Об этом могуществе, к утрате которого он и сам приложил руку, батюшка мог вспоминать со вздохами хоть целый день. Напрасно Герман тщился объяснить ему, что нынче уж не те времена, что выпускнику юридического факультета сейчас самое лучшее — идти в присяжные поверенные, дело это новое, модное, они у всех на устах. Он сам заучивал речи наиболее успешных поверенных, старался копировать жесты, приемы, уже видел себя блистающим красноречием на глазах у публики. Опять же, и законы знал отменно, результаты экзаменов у него были отличные, еще бы вот только год доучиться…
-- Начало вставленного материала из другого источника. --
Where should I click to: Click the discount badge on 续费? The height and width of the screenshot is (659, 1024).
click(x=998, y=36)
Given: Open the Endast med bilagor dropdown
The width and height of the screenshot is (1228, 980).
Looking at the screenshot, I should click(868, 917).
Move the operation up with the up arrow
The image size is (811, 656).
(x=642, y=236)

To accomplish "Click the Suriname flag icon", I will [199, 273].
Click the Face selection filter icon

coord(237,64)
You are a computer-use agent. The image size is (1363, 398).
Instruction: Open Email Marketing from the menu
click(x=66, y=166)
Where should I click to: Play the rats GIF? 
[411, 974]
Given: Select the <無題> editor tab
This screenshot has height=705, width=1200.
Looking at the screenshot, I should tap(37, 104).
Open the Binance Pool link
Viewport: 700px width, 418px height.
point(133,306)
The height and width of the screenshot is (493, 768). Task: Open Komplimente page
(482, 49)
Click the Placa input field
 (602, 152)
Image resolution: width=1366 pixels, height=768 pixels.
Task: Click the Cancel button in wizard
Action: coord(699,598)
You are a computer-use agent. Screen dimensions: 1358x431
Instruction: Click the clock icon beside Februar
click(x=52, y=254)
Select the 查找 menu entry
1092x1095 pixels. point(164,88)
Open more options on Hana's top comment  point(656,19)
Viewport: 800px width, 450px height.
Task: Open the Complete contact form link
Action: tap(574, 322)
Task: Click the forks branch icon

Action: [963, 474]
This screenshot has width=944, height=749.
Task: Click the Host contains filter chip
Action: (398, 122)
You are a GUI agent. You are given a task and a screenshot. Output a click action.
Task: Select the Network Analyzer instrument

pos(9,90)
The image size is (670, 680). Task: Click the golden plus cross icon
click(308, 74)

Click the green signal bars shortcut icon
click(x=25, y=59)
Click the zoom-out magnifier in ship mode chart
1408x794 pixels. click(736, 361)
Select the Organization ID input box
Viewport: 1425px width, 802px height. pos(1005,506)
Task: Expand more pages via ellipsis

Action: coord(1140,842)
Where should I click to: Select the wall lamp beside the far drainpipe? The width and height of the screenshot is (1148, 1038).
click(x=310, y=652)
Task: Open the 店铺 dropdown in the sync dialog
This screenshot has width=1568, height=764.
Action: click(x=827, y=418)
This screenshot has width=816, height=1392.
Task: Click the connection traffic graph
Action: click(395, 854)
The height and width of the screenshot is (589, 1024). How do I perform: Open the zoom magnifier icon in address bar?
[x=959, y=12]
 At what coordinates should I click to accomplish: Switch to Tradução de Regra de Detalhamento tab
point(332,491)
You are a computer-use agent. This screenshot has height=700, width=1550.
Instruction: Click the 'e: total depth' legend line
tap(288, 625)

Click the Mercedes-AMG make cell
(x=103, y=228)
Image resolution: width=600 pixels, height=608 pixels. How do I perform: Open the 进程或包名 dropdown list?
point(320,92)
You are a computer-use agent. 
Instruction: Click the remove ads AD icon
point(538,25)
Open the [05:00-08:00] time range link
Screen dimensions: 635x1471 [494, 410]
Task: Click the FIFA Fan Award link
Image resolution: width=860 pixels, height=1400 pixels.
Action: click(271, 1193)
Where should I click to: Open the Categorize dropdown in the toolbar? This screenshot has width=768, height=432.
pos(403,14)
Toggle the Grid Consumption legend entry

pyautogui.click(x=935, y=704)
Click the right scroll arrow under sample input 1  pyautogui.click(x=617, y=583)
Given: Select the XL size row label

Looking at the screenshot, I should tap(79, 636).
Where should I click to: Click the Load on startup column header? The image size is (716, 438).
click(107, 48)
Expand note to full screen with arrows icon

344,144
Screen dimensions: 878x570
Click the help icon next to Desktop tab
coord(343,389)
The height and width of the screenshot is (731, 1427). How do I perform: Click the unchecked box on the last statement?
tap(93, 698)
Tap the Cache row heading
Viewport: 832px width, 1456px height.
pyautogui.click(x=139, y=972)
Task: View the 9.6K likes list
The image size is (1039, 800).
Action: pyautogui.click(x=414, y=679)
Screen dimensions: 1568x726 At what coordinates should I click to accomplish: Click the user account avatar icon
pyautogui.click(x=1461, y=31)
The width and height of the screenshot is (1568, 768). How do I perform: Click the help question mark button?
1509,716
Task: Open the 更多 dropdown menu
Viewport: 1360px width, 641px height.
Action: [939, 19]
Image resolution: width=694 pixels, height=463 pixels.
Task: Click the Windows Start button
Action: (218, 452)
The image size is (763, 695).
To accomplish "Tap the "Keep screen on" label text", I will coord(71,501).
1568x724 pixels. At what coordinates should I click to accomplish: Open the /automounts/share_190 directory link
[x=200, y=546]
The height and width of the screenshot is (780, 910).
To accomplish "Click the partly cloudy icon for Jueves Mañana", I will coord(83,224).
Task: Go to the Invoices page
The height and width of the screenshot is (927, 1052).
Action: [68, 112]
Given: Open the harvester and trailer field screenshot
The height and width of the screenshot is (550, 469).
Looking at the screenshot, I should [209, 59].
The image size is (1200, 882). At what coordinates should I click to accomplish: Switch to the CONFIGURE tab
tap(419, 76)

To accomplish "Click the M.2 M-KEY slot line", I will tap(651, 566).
Однако отец на все его разговоры об этом поприще только отплевывался: «новое, модное, тьфу!». Сегодня есть твои поверенные — а завтра выйдет указ, и нет их. Не те, вишь, времена! Времена всегда одни и те же! Сколько Его Величество царствует, столько времена не переменятся. А царствовать он будет веки вечные: мы с тобой помрем, а он останется. И то, что он нынче эти новые моды завести позволил, так это временно, и скоро все вернется, как было: судить будут чиновники, по-своему, как в старину, без всяких этих адвокатов, вот и получишь ты под зад коленом и останешься на улице: хорошо ли будет?
Одним словом, дело было ясное. Старый Брагинский решил взять карьеру непутевого сына в свои руки. Нажал какие-то пружины, попросил каких-то старых сослуживцев, и его сына даже без собственного прошения пригласили на службу в Московское жандармское управление.
Это, положим, ясно, однако что делать вот с этой штукой?
Герман осторожно достал из кармана странный револьвер и стал его рассматривать, стараясь не направлять раструбом на себя — мало ли что. Оружие — если только это было оружие — выглядело новеньким, словно совсем недавно начищенным или даже собранным. Почти ни единой царапинки, вороненая сталь, хищный изгиб рукоятки. С одной стороны, как уже говорилось, имелся круглый циферблат с дрожащей стрелкой, с другой же — нечто вроде дверцы, запертой крохотной защелкой. Герман отодвинул защелку, и тут же изнутри вырвался сноп яркого зеленого света, так что он тут же поспешил закрыть ее обратно.
За дверцей была полость, а внутри нее — ярко-зеленый, горящий неземным светом камень неправильной формы размером с лесной орех и висящий внутри этой полости прямо в воздухе, ни на что не опираясь.